This is why AMD architecture in consoles is such an enormous victory for AMD, that means developers will be coding specifically for their hardware. Which means not only is their design going to become more efficient, but the coding for it will become more efficient to maximize efficiency of instructions for the games being designed.
So, you're chasing a unicorn trying to prove intel IPC is significantly higher than AMD. I gave you the engineered maximums...that is what it is. You cannot change it. Right now, intel is likely 20% more efficient in general, especially in single threaded tasks. But when steamroller comes with 44 IPC @ 4.5 billion cycles per second, with better optimization and better software utilization of architecture. You will see a shift in the balance of things.
I hope you're picking up what I am putting down...you're talking about system optimization and claiming it has anything to do with IPC. It does not.

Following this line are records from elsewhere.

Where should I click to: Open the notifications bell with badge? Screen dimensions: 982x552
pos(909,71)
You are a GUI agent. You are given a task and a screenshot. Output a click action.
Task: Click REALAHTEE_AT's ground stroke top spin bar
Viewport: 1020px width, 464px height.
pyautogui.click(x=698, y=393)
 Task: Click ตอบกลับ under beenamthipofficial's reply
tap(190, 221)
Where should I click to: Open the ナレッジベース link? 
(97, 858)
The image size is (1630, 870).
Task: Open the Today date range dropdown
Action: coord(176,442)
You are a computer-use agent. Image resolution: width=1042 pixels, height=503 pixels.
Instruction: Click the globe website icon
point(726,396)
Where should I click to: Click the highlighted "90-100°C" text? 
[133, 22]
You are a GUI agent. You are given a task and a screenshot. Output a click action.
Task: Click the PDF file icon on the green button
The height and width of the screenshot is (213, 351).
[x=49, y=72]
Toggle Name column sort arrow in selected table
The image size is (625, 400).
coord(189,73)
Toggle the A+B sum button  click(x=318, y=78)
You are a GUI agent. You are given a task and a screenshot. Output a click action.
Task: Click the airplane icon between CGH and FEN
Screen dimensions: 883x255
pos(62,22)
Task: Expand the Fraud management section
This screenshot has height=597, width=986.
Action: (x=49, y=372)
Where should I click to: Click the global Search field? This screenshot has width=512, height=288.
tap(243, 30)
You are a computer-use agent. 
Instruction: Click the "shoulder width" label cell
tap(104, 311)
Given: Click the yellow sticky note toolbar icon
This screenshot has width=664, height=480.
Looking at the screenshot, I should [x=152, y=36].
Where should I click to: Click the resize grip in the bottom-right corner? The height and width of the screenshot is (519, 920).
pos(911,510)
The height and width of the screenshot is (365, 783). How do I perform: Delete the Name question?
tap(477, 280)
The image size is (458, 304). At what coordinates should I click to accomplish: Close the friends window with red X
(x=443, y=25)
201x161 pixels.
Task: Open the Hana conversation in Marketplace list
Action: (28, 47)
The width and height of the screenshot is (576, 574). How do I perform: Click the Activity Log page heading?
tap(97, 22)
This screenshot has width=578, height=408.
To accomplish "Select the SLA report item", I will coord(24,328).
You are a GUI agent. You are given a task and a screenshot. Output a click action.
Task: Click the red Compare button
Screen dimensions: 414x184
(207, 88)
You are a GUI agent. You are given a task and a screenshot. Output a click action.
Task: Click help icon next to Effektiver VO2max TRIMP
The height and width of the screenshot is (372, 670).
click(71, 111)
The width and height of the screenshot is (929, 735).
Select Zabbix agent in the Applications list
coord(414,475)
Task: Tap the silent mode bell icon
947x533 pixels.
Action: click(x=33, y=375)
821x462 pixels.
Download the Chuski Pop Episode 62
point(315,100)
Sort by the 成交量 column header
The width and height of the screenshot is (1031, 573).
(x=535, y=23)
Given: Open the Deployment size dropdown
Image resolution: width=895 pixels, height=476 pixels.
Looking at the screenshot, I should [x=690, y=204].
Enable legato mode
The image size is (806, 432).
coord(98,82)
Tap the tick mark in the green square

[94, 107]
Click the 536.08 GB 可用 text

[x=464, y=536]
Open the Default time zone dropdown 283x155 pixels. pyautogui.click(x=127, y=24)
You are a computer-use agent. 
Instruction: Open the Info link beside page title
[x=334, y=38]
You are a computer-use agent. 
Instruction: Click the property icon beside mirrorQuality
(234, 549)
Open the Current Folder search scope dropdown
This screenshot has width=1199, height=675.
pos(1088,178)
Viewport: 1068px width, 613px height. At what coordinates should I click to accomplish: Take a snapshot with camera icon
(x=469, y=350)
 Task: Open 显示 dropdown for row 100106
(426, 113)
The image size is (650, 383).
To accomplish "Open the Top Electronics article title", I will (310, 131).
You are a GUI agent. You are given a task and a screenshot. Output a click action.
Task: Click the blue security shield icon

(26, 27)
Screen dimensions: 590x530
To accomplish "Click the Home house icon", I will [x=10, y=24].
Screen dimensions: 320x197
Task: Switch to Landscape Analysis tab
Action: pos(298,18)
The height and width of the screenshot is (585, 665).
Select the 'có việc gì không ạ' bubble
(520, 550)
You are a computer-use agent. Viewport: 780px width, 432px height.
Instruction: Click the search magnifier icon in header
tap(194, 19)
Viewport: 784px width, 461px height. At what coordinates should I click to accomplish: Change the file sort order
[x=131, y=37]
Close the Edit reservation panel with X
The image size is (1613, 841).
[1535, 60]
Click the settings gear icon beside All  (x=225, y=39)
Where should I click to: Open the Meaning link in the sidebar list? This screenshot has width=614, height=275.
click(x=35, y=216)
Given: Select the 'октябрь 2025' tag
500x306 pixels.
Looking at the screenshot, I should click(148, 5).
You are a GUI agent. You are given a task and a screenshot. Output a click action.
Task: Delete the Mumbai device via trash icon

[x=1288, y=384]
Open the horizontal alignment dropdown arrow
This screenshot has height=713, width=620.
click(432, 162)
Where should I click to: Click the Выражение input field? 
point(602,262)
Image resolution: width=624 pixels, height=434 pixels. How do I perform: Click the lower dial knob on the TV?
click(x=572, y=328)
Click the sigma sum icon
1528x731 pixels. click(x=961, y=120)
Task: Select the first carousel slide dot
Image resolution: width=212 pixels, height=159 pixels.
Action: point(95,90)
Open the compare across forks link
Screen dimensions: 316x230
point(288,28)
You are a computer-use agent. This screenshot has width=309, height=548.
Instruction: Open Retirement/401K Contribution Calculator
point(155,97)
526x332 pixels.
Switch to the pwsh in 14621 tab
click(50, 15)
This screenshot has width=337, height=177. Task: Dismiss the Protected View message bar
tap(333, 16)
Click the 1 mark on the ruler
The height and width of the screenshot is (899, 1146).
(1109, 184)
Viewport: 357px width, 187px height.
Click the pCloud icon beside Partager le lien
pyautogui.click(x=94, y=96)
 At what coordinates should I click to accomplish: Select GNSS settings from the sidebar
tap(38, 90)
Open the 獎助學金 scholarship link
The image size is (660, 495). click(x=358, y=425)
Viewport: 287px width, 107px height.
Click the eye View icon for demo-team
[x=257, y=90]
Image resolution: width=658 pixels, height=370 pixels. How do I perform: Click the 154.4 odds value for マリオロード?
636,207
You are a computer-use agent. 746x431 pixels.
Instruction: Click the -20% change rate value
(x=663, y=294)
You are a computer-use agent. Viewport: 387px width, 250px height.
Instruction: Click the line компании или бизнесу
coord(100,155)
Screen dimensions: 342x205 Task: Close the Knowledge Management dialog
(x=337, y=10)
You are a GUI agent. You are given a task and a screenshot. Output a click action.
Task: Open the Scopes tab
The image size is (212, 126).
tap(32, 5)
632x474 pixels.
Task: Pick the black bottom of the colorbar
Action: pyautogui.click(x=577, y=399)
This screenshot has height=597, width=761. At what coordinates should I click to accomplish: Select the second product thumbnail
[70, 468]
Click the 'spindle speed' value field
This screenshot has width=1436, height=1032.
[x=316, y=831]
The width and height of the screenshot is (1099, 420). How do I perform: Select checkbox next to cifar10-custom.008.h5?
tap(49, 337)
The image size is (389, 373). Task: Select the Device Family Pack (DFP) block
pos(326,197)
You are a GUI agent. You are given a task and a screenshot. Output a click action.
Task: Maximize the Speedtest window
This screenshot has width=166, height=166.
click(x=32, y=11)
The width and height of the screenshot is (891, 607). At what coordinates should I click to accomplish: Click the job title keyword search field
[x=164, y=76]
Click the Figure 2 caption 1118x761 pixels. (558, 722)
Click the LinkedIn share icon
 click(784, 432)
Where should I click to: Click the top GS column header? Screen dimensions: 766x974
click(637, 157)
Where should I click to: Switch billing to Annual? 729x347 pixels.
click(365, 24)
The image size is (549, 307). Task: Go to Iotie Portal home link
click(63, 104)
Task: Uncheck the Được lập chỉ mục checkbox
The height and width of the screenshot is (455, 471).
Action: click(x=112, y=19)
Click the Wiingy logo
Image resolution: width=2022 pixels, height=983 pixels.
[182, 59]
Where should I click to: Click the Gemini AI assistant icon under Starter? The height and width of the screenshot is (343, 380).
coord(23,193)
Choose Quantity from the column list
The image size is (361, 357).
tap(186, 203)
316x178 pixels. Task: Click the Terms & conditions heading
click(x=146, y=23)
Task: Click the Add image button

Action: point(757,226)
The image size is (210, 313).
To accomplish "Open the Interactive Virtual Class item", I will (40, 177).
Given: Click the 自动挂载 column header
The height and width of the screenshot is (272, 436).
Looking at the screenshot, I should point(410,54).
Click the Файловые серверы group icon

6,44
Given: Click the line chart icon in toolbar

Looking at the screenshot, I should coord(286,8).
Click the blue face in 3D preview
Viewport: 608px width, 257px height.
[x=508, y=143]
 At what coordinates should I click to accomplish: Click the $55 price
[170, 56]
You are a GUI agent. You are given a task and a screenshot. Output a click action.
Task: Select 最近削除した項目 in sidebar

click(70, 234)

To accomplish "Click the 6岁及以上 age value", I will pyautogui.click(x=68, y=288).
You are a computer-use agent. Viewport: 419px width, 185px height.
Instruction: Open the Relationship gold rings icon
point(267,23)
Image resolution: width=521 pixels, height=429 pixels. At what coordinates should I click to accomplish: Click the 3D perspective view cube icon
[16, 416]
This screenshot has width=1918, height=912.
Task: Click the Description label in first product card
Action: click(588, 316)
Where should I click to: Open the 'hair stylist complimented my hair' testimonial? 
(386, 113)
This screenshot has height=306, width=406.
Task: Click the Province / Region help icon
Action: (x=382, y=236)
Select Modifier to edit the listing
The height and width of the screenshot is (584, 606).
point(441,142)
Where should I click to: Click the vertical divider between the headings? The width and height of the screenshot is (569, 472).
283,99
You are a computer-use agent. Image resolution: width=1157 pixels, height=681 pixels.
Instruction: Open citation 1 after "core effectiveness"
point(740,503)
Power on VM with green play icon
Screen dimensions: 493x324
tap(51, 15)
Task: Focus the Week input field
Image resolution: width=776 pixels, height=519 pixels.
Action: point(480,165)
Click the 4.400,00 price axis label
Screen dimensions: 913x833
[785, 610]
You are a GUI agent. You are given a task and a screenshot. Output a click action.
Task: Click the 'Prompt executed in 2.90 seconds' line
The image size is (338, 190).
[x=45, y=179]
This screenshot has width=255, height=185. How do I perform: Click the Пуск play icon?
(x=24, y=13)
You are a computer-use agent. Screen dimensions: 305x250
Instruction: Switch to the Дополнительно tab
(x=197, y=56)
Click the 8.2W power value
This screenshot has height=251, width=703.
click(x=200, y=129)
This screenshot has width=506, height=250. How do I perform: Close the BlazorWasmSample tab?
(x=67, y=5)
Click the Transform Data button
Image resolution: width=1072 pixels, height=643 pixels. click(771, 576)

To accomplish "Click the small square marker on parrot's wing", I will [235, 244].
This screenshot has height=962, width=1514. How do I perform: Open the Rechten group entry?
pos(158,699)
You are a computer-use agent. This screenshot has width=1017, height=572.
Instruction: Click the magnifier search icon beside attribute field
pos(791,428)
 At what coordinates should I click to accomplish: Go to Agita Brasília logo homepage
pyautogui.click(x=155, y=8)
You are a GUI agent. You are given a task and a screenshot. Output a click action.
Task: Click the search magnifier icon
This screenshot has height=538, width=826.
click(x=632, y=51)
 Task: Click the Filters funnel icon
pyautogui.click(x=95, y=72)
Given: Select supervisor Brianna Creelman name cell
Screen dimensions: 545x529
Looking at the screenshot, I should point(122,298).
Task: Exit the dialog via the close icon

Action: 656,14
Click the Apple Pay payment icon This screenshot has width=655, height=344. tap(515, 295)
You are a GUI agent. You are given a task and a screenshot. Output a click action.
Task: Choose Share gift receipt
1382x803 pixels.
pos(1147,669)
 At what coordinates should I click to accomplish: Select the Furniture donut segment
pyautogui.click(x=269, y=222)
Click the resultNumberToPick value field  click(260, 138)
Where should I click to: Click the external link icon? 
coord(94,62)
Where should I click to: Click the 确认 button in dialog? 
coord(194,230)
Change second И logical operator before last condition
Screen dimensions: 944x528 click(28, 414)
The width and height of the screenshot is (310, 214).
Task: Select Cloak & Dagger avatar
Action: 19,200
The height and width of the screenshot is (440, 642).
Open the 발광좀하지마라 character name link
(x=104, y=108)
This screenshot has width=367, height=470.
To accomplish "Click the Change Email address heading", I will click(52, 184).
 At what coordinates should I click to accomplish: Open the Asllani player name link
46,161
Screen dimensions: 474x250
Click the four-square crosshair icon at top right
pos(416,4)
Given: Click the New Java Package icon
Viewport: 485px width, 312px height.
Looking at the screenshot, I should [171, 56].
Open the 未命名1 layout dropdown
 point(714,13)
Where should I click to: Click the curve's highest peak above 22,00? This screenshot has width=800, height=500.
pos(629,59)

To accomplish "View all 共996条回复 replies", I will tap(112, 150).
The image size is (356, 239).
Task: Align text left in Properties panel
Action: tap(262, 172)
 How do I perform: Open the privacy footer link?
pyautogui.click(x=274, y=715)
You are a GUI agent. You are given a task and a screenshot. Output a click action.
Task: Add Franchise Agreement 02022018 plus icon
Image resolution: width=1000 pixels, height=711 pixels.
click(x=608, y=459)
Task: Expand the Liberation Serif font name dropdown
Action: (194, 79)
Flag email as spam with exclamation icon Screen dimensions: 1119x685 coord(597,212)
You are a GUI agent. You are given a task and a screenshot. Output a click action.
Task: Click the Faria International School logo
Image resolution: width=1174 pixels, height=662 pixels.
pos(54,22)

But, the difference in IPC currently is only 32 IPC (8 core AMD) vs. 36 IPC on i7 SB...
The difference is only the efficiency of the instructions handling...or were you aware of the actual architecture IPC values?
IPC is not the gap...the front end architecture is...that's why Steamroller will be so amazing...30% increase in effectiveness and IPC increase from 32 to 44...(which will be more IPC than Ivy, and likely Haswell with the exception of the 6 core intel's they will be 48 IPC in Ivy-E)
IPC is NOT a flat value, and varies by workload. Throw in the shared backend, and you can easily get pipeline stalls (which is blamed as one of the reasons for BD's poor single threaded performance). This is especially notable in FP workloads, as the FP scheduler isn't shared like the integer one is.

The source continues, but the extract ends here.